The Battle is the Lord’s

Three of the Gospels give us the account of Jesus and the disciples getting into a boat with the intent of crossing the Sea of Galilee. Jesus falls asleep in the boat, and a great storm picks up. The waves were causing water to flood the boat. The disciples wake Jesus up and let Him know that they are on the verge of death. So, Jesus turns to the storm, orders it to calm down, and after it does, asks the disciples why they were fearful, and where was their faith?

When considering this story, I think it is important to note that the vast majority of these disciples were fishermen by trade. They were comfortable being out on the water during all kinds of conditions. I would guess that whenever disciples like Matthew Levi (former tax collector) started to get a little queasy, Simon Peter was right there to tell him to “man up!”

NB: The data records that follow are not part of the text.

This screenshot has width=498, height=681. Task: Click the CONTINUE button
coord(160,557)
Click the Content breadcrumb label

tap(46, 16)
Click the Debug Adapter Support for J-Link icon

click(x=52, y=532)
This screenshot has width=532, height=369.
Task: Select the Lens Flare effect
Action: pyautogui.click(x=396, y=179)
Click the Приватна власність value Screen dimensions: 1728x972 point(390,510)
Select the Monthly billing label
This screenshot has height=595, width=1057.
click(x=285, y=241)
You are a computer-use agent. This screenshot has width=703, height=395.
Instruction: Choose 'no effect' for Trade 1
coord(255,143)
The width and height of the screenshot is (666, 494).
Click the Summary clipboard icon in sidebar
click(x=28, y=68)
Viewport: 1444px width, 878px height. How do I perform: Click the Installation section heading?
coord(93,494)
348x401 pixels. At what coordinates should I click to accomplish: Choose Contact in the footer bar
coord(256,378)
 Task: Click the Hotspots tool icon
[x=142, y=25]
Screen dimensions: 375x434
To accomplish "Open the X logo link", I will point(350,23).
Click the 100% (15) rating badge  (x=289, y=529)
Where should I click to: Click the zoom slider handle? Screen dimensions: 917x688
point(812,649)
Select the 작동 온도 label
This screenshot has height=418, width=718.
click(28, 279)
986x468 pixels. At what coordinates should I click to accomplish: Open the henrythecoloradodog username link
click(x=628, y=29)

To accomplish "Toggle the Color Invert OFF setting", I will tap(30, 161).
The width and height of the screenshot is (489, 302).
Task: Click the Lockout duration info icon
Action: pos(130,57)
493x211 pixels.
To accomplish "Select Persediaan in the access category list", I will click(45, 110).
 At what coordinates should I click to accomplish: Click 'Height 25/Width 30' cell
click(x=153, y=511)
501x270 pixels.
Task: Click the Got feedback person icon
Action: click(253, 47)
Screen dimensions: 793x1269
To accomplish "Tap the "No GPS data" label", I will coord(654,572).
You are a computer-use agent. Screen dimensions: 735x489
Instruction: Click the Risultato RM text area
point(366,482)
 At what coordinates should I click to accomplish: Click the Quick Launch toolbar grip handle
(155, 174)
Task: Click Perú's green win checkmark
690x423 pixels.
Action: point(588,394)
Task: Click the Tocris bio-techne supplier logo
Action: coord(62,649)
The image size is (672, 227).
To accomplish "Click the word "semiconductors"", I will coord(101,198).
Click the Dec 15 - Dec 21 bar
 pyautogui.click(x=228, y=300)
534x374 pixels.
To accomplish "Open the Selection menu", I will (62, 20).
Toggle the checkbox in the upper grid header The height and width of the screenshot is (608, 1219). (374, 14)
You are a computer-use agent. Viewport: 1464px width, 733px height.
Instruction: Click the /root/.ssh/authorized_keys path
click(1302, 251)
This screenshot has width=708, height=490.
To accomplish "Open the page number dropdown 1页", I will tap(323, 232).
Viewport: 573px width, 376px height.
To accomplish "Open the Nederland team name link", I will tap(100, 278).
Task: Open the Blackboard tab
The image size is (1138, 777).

When I was in the Air Force, I had a desk job; however, I was given the unique opportunity to take a flight in a training jet with a skilled pilot one time. At one point in the flight, we started pulling several G’s, and my G-suit began inflating. The pilot started talking me through the breathing exercises that I should do so that I wouldn’t pass out! I noticed that since he was talking me through these exercises, then he was not doing them himself. This prompted 2 thoughts in my oxygen starved brain:

  1. If he passes out, then there is nobody left to fly the plane!
  2. Since he was experienced, he was familiar with these conditions.  On the other hand, if I had heard labored breathing, or the words “uh-ohh,” then I would have checking my parachute!

This is exactly what was going on with these disciples. As they sailed across the sea, and the storm starts up, I’m sure that at first, they were just thinking, “What’s a little wind. So the water is a little choppy. I’ve seen worse.” But it didn’t take long before they were crying out to Jesus, “Wake up! Don’t you care that we are about to die!” Now, I find it interesting that of the 3 Gospel writers that contributed this story, only Matthew was a first-hand eyewitness, and he was not an old salt dog fisherman. Yet his description of the storm does not conjure up thoughts that this was something to be feared. He simply called it a “great storm.” Really. After fearing for your life, you’re only going to call it a “great storm?” I think the reason is that he is telling it after the rescue in which Christ reached in and removed all the teeth from this storm.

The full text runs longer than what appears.